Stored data
********

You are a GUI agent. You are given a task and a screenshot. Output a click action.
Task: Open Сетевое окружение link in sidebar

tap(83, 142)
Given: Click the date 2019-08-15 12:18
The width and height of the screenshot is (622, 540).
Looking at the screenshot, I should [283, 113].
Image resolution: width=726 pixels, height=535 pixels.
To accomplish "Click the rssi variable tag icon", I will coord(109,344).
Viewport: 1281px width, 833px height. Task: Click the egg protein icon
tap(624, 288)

********

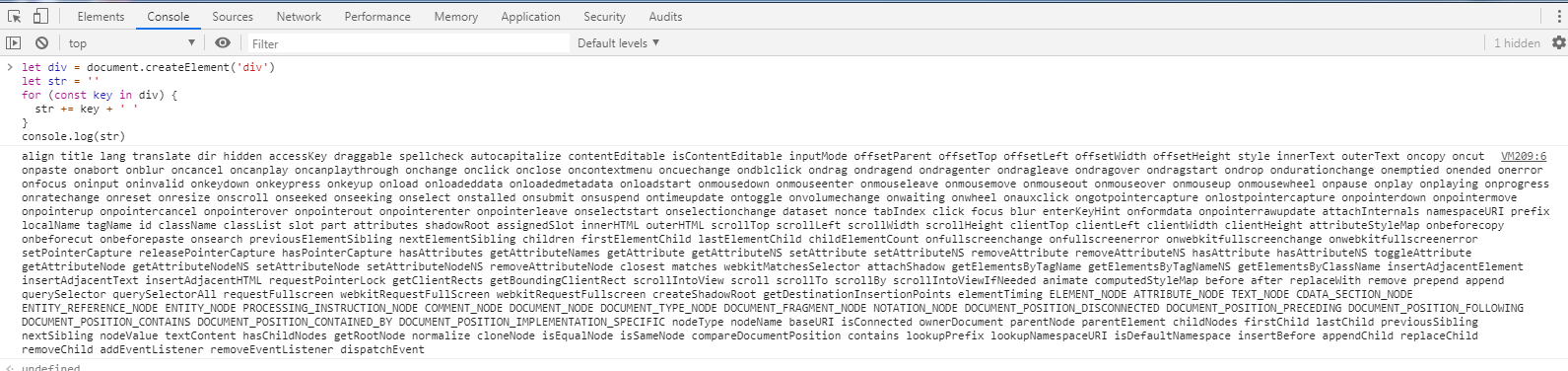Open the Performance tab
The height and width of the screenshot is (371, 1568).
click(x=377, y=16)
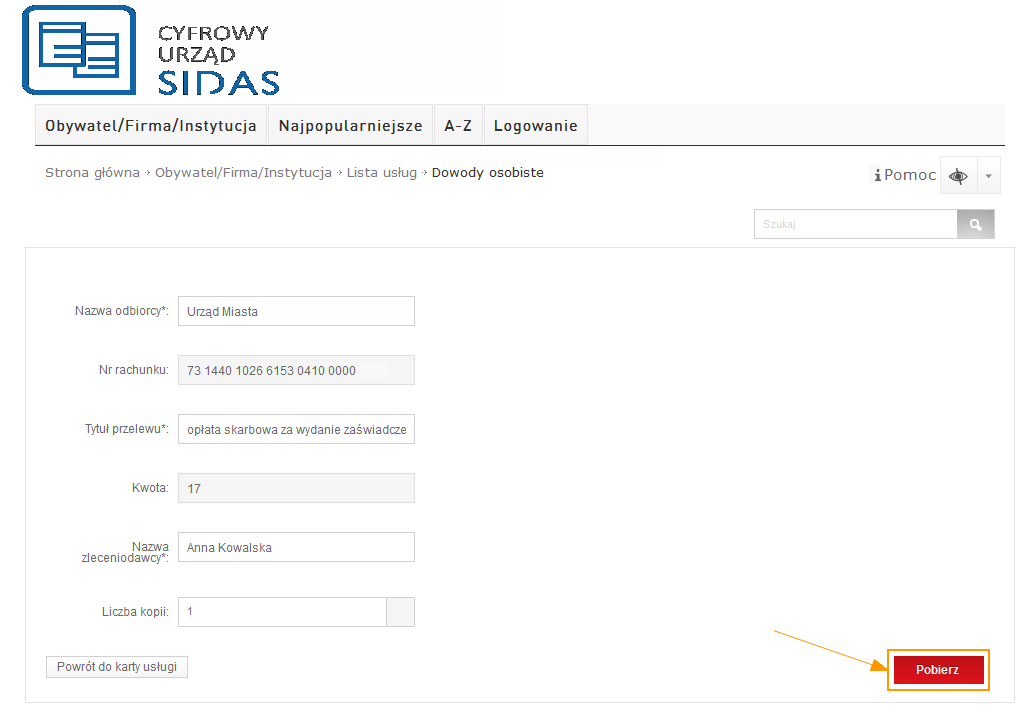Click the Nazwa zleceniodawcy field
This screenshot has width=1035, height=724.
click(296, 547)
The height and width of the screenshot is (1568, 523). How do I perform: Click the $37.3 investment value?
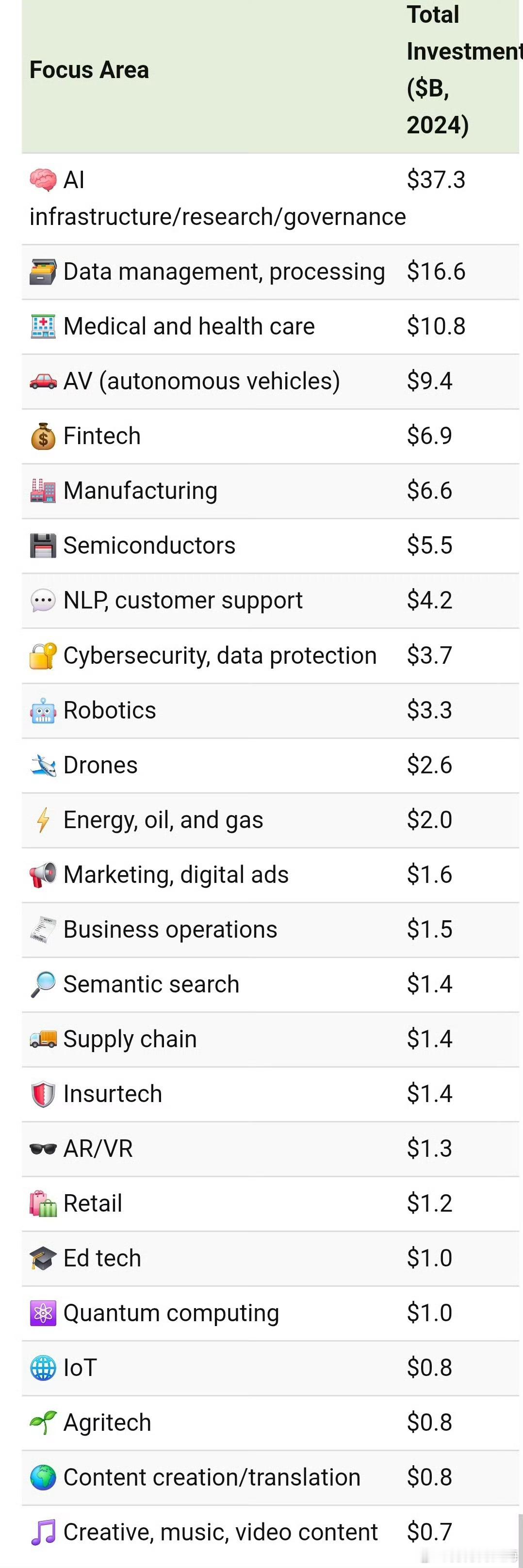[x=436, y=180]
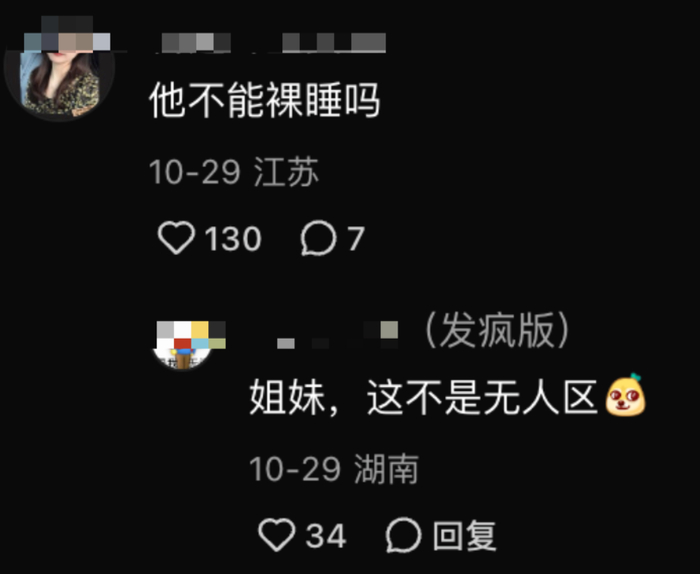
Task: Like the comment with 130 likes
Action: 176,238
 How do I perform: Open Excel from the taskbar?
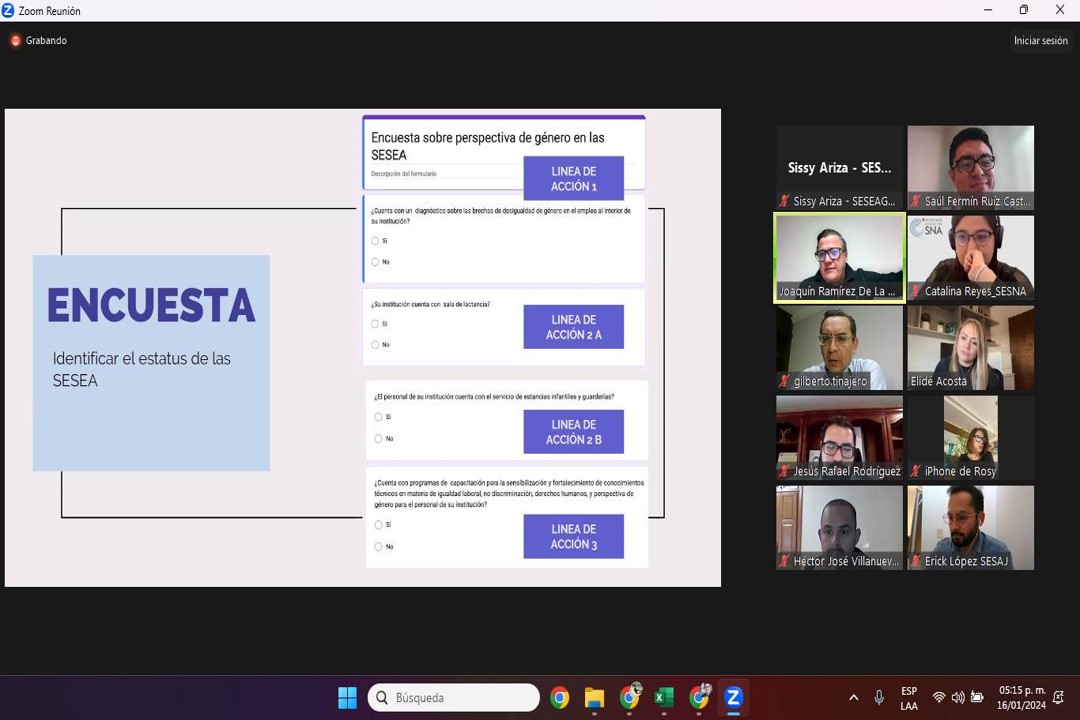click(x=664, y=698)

********

* _WHAT YOU WILL DO_
Above are the records. Copy the lines beginning at the one that has "You are a GUI" and ending with the one that has "Image resolution: width=726", unchanged.

* _SOLUTION BELOW_
You are a GUI agent. You are given a task and a screenshot. Output a click action.
Task: Open Сетевое окружение link in sidebar

tap(83, 142)
Given: Click the date 2019-08-15 12:18
The width and height of the screenshot is (622, 540).
Looking at the screenshot, I should [283, 113].
Image resolution: width=726 pixels, height=535 pixels.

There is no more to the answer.